Auth Microservice

This document details the workflow and implementation of the DTaaS Auth Microservice. Please go through the System Design and the summary of the OAuth2.0 technology to be able to understand the content here better.

Workflow

User Identity using OAuth2.0

We define some constants that will help with the following discussion:

CLIENT ID: The OAuth2 Client ID of the Auth MS
CLIENT SECRET: The OAuth2 Client Secret of Auth MS
REDIRECT URI: The URI where the user is redirected to after the user has approved sharing of information with the client.
STATE: A random string used as an identifier for the specific "GET authcode" request (Figure 3.3)
AUTHCODE: The one-use-only Authorization code returned by the OAuth2 provider (GitLab instance) in response to "GET authcode" after user approval.

Additionally, let's say DTaaS uses a dedicated gitlab instance hosted at the URL https://gitlab.foo.com (instead of https://foo.com)

alt text

A successful OAuth2 workflow (Figure 3.3) has the following steps:

The user requests a resource, say GET/BackendMS
The Auth MS intercepts this request, and starts the OAuth2 process.
The Auth MS sends a authorization request to the Gitlab instance.

This is written in shorthand as GET/authcode. The actual request (a user redirect) looks like:

https ://gitlab.foo.com/oauth/
authorize?
response_type=code&
client_id=CLIENT_ID&
redirect_uri=REDIRECT_URI&
scope=read_user&state = STATE

Here the gitlab.foo.com/oauth/authorize is the specific endpoint of the Gitlab instance that handles authorisation code requests.

The query parameters in the request include the expected response type, which is fixed as ”code”, meaning that we expect an Authorization code. Other query parameters are the client id, the redirect uri, the scope which is set to read user for our purpose, and the state (the random string to identify the specific request).

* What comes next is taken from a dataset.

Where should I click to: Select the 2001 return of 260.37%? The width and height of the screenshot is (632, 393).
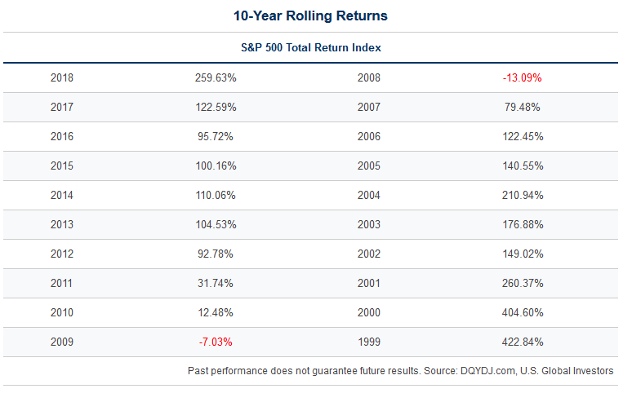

The OAuth2 provider redirects the user to the login page. Here the user logs into their protected account with their username/email ID and password.
The OAuth2 provider then asks the user to approve/deny sharing the requested information with the Auth MS. The user should approve this for successful authentication.
After approval, the user is redirected by the GitLab instance to the REDIRECT URI. This URI has the following form:

REDIRECT_URI?code=AUTHCODE&state=STATE

The REDIRECT URI is as defined previously, during the OAuth2 Client initialisation, i.e. the same as the one provided in the ”GET authcode” request by the Auth MS. The query parameters are provided by the Gitlab instance. These include the AUTHCODE which is the authoriation code that the Auth MS had requested, and the STATE which is the same random string in the ”GET authcode” request.

The Auth MS retrieves these query parameters. It verifies that the STATE is the same as the random string it provided during the "GET authcode" request. This confirms that the AUTHCODE it has received is in response to the specific request it had made.
The Auth MS uses this one-use-only AUTHCODE to exchange it for a general access token. This access token wouldn’t be one-use-only, although it would expire after a specified duration of time. To perform this exchange, the Auth MS makes another request to the GitLab instance. This request is written in shorthand as GET/access_token in the sequence diagram. The true form of the request is:

POST https://gitlab.foo.com/oauth/token,
parameters = 'client_id=CLIENT_ID&
client_secret=CLIENT_SECRET&
code=AUTHCODE&
grant_type=authorization_code&
redirect_uri=REDIRECT_URI'

The request to get a token by exchanging an authorization code, is actually a POST request (for most OAuth2 providers). The https://gitlab.foo.com/oauth/token API endpoint handles the token exchange requests. The parameters sent with the POST request are the client ID, the client secret, the AUTHCODE and the redirect uri. The grant type parameter is always set to the string ”authorization code”, which conveys that we will be exchanging an authentication code for an access token.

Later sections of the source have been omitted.